• _Your task_
Below are entries; output exactly the lines from the one with "Click the red Delete Menu link" to the one with "Click the words", both included, and nothing else.
== Records provided ==
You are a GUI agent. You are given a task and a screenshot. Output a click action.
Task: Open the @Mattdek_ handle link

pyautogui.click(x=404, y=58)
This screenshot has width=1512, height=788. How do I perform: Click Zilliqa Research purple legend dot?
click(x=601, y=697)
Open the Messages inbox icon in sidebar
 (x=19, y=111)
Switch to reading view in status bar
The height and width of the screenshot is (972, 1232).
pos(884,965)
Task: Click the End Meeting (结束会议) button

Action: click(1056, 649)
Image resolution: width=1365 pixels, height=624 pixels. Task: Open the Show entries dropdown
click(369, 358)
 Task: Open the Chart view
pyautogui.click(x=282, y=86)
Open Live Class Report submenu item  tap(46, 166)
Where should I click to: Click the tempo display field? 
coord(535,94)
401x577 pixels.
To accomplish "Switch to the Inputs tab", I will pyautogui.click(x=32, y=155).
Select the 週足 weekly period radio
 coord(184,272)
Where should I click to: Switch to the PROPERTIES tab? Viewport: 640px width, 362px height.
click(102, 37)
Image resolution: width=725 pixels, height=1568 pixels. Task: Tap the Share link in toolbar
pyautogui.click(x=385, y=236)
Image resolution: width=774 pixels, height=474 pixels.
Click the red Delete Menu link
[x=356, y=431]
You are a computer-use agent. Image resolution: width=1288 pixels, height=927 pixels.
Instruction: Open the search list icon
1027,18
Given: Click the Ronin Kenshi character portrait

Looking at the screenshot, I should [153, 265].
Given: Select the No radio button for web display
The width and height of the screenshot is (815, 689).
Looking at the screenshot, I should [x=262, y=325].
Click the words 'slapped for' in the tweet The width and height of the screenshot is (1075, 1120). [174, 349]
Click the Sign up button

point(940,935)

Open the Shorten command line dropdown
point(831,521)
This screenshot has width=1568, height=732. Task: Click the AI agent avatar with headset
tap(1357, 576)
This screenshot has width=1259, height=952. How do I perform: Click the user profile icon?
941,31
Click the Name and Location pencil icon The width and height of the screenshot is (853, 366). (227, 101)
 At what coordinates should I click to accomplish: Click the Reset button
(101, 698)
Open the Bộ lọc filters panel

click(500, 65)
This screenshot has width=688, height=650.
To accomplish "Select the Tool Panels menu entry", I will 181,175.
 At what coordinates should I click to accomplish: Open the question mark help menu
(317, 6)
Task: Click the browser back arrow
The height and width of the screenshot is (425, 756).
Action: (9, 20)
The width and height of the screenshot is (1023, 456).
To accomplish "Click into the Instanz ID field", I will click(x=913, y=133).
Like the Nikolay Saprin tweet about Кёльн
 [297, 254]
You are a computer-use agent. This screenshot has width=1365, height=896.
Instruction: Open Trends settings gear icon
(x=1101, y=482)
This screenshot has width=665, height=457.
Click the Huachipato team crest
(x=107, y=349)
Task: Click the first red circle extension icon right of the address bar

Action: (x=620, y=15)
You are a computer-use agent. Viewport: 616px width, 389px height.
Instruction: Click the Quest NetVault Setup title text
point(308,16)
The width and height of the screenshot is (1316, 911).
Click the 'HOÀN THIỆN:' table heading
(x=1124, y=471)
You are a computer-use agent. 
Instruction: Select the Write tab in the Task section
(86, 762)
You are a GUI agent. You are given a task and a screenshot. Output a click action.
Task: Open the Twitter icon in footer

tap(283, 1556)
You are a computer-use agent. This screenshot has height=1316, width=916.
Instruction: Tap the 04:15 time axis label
===
• _Result for this task_
Click the red Delete Menu link
[x=356, y=431]
You are a computer-use agent. Image resolution: width=1288 pixels, height=927 pixels.
Instruction: Open the search list icon
1027,18
Given: Click the Ronin Kenshi character portrait

Looking at the screenshot, I should [153, 265].
Given: Select the No radio button for web display
The width and height of the screenshot is (815, 689).
Looking at the screenshot, I should [x=262, y=325].
Click the words 'slapped for' in the tweet The width and height of the screenshot is (1075, 1120). [174, 349]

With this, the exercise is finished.